It's extremely rare for me to start a series somewhere in the middle and then backtrack. I came to Laura Resnick's Esther Diamond series with the third book Unsympathetic Magic (review) and made an effort to go back and read the first two volumes. The series starter Disappearing Nightly was just about as good as Unsympathetic Magic. But the treasure turned out to be the book in the middle, Doppelgangster.
Jewish Esther makes for an appealing heroine, an actress slash waitress who has mother problems, a would-be boyfriend named Lopez and a friendship with a real-life wizard and as a result, too much knowledge of the world of real magic. It's a mix that doesn't always go well for her. But, as Lou Grant would say, she's got spunk.

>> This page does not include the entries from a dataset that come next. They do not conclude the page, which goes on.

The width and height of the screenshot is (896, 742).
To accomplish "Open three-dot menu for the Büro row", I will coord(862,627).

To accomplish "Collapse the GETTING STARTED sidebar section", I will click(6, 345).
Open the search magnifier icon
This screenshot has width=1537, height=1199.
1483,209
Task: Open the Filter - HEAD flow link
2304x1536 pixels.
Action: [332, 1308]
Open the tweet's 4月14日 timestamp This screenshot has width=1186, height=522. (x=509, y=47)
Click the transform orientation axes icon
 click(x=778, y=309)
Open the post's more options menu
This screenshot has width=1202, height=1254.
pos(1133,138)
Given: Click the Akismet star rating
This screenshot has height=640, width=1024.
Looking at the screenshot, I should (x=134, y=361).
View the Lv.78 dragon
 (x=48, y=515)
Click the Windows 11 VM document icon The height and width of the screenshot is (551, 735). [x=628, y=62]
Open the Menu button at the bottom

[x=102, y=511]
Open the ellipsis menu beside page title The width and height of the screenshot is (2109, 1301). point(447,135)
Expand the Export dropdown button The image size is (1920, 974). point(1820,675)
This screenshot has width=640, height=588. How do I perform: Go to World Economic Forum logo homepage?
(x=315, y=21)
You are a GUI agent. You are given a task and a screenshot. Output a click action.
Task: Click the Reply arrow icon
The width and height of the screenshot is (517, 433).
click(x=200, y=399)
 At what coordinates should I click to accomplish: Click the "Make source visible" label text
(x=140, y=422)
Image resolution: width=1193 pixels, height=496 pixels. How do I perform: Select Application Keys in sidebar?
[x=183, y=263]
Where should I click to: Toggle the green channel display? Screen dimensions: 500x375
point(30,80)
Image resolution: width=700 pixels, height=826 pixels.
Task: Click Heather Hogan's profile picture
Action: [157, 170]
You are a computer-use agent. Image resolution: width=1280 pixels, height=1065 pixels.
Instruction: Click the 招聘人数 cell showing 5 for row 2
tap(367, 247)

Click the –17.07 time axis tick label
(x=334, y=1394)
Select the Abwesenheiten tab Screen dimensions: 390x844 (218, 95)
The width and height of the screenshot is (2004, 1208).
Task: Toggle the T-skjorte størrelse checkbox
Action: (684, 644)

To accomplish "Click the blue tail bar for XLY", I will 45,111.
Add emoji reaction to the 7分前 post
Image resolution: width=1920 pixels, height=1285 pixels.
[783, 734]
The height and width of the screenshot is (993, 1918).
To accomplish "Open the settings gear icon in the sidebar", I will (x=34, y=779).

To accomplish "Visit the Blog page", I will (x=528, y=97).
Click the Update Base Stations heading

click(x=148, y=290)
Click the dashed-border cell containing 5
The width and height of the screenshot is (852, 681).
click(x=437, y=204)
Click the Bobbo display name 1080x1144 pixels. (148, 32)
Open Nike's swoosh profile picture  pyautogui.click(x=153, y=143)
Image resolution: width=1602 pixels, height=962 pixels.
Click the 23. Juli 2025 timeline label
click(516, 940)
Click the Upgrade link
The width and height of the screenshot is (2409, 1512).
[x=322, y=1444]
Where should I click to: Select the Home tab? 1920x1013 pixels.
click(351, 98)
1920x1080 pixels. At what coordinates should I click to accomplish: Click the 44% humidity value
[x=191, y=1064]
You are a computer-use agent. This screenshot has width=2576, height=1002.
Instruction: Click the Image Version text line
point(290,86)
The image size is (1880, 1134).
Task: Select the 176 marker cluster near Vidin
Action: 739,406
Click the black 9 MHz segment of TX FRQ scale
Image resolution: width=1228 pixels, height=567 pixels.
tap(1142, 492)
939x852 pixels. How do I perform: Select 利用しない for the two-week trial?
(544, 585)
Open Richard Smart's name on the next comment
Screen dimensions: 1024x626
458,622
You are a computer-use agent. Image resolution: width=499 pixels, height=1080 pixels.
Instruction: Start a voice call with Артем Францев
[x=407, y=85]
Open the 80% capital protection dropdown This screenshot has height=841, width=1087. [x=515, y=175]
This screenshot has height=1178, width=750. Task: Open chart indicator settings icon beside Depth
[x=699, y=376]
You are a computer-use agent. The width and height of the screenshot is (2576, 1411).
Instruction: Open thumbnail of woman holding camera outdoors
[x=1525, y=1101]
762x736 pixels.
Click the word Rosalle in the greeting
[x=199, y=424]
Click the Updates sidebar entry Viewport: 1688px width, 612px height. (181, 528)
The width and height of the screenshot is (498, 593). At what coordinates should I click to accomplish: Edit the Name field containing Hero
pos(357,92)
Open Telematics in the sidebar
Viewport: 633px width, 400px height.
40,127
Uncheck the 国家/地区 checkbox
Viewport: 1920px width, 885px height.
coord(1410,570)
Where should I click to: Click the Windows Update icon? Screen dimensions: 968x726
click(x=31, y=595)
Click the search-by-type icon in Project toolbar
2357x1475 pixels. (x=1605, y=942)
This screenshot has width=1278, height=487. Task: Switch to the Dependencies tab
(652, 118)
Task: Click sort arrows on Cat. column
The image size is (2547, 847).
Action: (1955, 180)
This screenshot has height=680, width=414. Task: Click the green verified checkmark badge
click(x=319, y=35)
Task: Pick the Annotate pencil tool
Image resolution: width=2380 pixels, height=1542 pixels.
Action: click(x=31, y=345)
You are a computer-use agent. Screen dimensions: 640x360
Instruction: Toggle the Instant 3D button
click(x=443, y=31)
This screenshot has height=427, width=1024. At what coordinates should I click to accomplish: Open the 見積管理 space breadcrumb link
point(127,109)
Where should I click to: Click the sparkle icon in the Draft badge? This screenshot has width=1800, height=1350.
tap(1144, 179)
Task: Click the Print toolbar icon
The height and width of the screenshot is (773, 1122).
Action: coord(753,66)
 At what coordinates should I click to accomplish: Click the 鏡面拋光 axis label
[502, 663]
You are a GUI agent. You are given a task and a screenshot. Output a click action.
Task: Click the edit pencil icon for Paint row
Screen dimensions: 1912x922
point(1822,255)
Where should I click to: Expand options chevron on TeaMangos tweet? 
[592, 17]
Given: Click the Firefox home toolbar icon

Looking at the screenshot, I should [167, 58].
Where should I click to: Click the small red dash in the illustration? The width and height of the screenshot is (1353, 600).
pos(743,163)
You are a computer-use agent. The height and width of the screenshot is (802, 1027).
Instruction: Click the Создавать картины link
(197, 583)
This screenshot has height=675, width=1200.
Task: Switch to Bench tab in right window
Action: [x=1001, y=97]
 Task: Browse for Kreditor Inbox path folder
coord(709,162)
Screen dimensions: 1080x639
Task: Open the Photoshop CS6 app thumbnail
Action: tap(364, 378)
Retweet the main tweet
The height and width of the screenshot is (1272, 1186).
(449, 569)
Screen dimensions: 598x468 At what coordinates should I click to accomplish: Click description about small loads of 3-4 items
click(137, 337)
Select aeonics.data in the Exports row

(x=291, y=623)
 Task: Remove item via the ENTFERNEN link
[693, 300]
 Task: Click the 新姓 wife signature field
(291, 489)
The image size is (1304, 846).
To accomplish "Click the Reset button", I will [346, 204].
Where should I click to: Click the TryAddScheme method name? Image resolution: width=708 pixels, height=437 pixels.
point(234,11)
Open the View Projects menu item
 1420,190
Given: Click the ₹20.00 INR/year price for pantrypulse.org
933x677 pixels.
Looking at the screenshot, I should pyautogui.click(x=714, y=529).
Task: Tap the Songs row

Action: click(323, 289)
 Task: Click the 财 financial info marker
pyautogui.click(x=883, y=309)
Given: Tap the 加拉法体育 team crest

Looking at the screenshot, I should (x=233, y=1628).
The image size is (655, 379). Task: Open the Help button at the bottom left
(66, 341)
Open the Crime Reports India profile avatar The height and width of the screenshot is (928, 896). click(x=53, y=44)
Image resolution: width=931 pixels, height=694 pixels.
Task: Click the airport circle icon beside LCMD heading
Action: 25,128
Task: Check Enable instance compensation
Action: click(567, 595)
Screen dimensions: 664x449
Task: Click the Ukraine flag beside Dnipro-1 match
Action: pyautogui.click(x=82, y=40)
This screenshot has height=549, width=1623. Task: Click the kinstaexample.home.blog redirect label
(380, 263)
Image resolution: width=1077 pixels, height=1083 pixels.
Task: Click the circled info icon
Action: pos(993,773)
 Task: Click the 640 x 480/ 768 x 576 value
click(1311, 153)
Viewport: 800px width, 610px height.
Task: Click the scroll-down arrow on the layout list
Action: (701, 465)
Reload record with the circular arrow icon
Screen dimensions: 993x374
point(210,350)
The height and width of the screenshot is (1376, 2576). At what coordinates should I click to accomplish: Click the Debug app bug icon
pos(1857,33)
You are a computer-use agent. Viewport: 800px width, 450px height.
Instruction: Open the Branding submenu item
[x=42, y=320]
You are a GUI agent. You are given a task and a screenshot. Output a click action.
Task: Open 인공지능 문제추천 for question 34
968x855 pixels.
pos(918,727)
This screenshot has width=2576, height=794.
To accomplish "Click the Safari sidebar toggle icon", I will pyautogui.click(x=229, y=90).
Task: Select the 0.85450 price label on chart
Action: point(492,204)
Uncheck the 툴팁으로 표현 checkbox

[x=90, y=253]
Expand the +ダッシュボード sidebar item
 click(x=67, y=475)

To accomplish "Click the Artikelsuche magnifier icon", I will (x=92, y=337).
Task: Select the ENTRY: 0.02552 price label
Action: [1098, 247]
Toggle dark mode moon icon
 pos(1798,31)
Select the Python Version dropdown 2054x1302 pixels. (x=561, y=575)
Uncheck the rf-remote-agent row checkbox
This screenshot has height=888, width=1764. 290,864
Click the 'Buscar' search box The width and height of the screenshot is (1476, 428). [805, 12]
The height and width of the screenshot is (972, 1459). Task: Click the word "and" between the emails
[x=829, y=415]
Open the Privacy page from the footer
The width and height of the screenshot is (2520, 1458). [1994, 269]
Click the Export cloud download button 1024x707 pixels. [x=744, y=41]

Coming off having played a part in rescuing New York from a crazy magician's apprentice last book, Esther tries to cope with her part in killing off Hieronymus . The deed was actually done by Dr. Maximillian Zadok, Manhattan's resident sorcerer and a long-time member of the Magnum Collegium (think Sorceror's Union). By long time, we are talking centuries. He makes for a strange pairing with the twenty-something Esther. As does detective Connor Lopez, a down to earth sort who doesn't believe in magic. Which complicates things for Esther because she gets mixed up in things magical without even trying.
Like waitressing at a local joint that's mobbed up. She sings songs, waits tables and gets good tips from the connected guys who appreciate a pretty young thing. She's doing the waitressing thing when a hit goes down right in front of her. By a bullet that doesn't exactly follow a straight line. And not too long after the hit, she meets the victim just coming into the restaurant for a bite to eat.
As it turns out, its his doppelganger she meets.
And pretty soon it's open mob war season with bodies dropping, sometimes twice, as bad guys and their doppelgangers meet their demise. Esther and Max are right in the thick of things, trying to prevent all-out war, aided and abetted by the extremely pragmatic Lucky Battistuzzi, that rarity of all rarities, a retired hit man. Lucky seems to accept the magically conflicted situation and is a constant source of one-liners.
The mystery of who's behind things turns out a little surprising, so the book qualifies well in that regard. The laughs come easy and often, despite the mayhem. Esther is a chicklit goddess supreme, wanting things normal, but not getting them. And we get introduced to Nelli the Dog, who plays a big part in the third book, but was missing in the first one. Nelli's Max's familiar.
And you know me, I'm a sucker for a book with a dog.
Laura Resnick writes pager-turners, just like her dad Mike. This one's the best yet.